We get the same time series for the comparable areas using the original and new extrapolation grid, as expected. (All time series overlap.)

Compare small copepods inside and outside herring larval area:

plot_zooindices(splitoutput = splitoutput2, 
             plotdata = "smallcopeALL", 
             plotregions = c("her_larv", "no_larv"), 
             plottitle = "Small copepods Sept-Feb") 

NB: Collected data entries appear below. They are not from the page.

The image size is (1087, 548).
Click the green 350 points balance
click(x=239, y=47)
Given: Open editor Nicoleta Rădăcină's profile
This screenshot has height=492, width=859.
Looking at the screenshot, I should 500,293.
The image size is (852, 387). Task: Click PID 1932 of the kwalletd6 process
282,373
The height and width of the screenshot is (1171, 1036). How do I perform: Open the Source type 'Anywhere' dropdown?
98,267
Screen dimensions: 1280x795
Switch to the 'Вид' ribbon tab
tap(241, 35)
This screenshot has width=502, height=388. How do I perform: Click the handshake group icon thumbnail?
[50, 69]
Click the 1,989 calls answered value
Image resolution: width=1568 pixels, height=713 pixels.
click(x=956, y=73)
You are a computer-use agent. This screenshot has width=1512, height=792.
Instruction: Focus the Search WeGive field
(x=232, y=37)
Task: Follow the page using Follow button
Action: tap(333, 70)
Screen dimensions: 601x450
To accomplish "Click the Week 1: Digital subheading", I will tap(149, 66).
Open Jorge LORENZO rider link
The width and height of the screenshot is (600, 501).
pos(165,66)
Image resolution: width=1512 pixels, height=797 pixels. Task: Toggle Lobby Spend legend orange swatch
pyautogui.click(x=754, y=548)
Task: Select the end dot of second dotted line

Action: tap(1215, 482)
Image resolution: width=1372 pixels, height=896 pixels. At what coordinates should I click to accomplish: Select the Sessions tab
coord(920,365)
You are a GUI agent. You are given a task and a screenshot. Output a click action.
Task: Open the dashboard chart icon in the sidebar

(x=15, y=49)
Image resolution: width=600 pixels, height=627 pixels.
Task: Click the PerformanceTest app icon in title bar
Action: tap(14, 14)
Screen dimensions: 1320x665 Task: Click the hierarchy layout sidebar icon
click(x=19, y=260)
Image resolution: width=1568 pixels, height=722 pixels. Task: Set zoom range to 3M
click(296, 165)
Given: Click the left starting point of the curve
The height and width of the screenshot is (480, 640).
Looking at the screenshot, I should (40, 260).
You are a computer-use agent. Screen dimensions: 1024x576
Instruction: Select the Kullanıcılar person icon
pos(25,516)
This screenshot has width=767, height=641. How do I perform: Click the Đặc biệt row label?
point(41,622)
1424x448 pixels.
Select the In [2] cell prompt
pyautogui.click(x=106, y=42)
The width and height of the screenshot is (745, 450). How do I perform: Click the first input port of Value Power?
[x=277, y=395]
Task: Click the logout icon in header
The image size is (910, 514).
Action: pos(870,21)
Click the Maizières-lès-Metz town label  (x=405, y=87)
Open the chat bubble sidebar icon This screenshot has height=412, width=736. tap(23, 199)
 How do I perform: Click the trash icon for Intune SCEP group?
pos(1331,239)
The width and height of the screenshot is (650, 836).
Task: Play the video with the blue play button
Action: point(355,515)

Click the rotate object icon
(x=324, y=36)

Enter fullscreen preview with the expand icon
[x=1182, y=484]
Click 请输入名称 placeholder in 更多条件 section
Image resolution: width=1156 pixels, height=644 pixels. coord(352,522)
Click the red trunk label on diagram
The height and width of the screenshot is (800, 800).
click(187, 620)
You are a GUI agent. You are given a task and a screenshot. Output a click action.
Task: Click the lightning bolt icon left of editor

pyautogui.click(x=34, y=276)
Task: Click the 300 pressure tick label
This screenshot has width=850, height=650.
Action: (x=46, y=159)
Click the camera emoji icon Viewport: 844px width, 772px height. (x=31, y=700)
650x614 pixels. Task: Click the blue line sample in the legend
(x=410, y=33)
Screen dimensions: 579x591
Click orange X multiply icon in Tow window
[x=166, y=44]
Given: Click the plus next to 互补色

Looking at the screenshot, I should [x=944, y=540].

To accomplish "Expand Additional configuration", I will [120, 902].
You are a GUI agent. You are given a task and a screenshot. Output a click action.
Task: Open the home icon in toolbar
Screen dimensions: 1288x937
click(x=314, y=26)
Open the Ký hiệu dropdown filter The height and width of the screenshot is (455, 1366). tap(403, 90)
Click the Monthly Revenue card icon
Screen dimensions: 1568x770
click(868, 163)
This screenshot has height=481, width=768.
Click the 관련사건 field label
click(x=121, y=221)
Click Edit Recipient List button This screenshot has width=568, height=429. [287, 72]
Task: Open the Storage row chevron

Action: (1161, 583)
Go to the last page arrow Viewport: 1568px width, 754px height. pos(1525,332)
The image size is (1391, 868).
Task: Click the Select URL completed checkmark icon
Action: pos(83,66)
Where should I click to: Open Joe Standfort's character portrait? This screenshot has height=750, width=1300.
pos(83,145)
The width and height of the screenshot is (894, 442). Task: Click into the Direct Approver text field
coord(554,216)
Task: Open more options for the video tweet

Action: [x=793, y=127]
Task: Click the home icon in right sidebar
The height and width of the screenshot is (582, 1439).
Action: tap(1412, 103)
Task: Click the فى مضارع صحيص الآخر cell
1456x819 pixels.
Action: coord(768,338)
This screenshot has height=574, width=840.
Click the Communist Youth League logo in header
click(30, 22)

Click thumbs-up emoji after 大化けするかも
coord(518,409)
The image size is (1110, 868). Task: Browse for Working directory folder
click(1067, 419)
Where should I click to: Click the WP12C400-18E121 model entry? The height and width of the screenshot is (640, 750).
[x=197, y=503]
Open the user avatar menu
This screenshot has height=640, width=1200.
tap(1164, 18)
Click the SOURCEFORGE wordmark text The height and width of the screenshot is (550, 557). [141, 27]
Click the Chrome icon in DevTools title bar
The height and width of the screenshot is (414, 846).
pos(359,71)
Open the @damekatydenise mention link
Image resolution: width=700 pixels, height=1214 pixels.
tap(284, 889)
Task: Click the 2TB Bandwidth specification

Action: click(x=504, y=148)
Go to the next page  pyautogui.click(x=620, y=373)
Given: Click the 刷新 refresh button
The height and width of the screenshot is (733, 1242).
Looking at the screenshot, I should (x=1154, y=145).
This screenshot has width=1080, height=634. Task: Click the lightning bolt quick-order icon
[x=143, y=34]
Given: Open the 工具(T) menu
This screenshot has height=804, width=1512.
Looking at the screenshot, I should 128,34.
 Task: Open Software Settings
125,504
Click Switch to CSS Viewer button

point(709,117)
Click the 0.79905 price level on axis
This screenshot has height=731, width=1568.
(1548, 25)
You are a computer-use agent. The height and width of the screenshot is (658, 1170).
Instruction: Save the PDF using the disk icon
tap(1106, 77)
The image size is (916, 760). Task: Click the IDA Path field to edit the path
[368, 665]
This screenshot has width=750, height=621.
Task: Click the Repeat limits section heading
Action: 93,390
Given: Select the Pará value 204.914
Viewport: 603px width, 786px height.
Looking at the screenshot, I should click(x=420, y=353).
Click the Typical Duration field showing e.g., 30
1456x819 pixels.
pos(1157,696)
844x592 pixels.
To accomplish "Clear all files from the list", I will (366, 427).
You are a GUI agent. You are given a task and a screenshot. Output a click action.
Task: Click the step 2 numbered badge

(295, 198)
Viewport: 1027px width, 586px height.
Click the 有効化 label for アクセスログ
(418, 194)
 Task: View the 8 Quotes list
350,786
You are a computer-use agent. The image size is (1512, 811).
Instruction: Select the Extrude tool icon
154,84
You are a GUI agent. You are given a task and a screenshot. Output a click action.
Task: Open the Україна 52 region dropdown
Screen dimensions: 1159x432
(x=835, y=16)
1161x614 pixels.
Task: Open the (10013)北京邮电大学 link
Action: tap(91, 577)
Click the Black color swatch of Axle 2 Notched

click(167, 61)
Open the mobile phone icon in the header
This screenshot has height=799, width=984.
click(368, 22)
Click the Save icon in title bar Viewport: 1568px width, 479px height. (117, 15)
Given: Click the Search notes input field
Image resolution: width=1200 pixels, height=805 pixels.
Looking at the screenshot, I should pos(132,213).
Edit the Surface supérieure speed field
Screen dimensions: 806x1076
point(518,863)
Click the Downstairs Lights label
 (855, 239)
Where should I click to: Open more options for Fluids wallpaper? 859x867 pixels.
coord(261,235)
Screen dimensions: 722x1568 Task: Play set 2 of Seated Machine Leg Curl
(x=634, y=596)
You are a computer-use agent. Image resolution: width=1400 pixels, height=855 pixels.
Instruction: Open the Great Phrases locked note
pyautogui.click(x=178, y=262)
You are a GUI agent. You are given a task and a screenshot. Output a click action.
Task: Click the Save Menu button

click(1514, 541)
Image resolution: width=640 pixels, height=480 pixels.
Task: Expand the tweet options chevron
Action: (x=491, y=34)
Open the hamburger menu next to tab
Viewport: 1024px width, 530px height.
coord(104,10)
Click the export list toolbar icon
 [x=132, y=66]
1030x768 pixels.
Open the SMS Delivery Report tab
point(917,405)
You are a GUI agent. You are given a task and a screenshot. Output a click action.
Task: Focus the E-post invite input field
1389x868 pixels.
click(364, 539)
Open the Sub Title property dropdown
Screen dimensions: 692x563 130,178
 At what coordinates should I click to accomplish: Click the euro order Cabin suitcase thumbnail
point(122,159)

On the same plot to compare scale:

plotdata <- c("smallcopeALL")
plottitle  <-  "Small copepods Sept-Feb inside (herr_larv) and outside (no_larv) herring larval area"

  fix<- splitoutput2 |>
    dplyr::filter(Data %in% plotdata, 
                  Region %in% c("her_larv", "no_larv")
                  ) |>
    dplyr::group_by(Season) |> #Region,
    dplyr::summarise(max = max(Estimate, na.rm=T))
  
  p <- splitoutput2 |>
    dplyr::filter(Data %in% plotdata, #c("calfin"),
                  Region %in% c("her_larv", "no_larv")
                  ) |>
    dplyr::group_by(Season) |> #Region, 
    dplyr::left_join(fix) |>
    dplyr::mutate(#Value = Value/resca,
      Mean = as.numeric(Estimate),
      SE = Std..Error.for.Estimate,
      Mean = Mean/max,
      SE = SE/max,
      Upper = Mean + SE,
      Lower = Mean - SE) |>
    ggplot2::ggplot(ggplot2::aes(x = Time, y = Mean, linetype = Region, group = Region))+
    #ggplot2::annotate("rect", fill = setup$shade.fill, alpha = setup$shade.alpha,
    #                  xmin = setup$x.shade.min , xmax = setup$x.shade.max,
    #                  ymin = -Inf, ymax = Inf) +
    ggplot2::geom_ribbon(ggplot2::aes(ymin = Lower, ymax = Upper, fill = Region), alpha = 0.5)+
    ggplot2::geom_point()+
    ggplot2::geom_line()+
    ggplot2::ggtitle(plottitle)+
    ggplot2::ylab(expression("Relative abundance"))+
    ggplot2::xlab(ggplot2::element_blank())+
    ggplot2::facet_wrap(~Season, #Region~ ncol = ncols, 
                        labeller = label_wrap_gen(multi_line=FALSE))+
    #ecodata::geom_gls()+
    ecodata::theme_ts()+
    ecodata::theme_facet()+
    ecodata::theme_title() +
    ggplot2::theme(legend.position = "bottom")
  
 p

The small copepods inside the herring larval area have been about the same or more than those outside recently.

We’ll see if any of this helps as a covariate on recruitment…

References

Richardson, D.E., Hare, J.A., Overholtz, W.J., and Johnson, D.L. 2010. Development of long-term larval indices for Atlantic herring (Clupea harengus) on the northeast US continental shelf. ICES Journal of Marine Science 67(4): 617–627. doi:10.1093/icesjms/fsp276.